▸ **ASSIGNED TASK**
Below are some entries; state how many of their lines contain the word "page", with nothing else in the reply.

(Records from a data collection)
>>>
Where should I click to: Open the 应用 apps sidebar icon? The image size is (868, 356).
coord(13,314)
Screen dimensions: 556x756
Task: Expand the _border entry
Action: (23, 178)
<<<
>>>
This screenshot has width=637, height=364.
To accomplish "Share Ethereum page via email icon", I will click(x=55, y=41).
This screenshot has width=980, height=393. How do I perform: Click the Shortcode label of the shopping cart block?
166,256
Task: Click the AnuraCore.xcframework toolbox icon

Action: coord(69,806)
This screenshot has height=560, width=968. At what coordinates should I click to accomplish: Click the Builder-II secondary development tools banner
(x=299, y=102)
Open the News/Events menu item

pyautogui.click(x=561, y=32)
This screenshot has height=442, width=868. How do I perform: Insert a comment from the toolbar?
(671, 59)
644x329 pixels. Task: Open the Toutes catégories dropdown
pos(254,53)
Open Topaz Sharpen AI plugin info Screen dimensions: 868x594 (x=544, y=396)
<<<
>>>
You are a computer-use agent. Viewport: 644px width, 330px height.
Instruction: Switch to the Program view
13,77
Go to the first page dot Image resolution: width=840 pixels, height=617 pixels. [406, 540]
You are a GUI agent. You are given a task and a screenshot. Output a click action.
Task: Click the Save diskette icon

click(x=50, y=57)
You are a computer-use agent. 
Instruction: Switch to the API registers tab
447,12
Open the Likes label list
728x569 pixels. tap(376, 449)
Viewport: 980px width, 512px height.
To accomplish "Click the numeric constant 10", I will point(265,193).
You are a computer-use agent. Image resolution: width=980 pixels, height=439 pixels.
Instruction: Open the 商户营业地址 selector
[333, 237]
<<<
▸ **WRITTEN RESPONSE**
2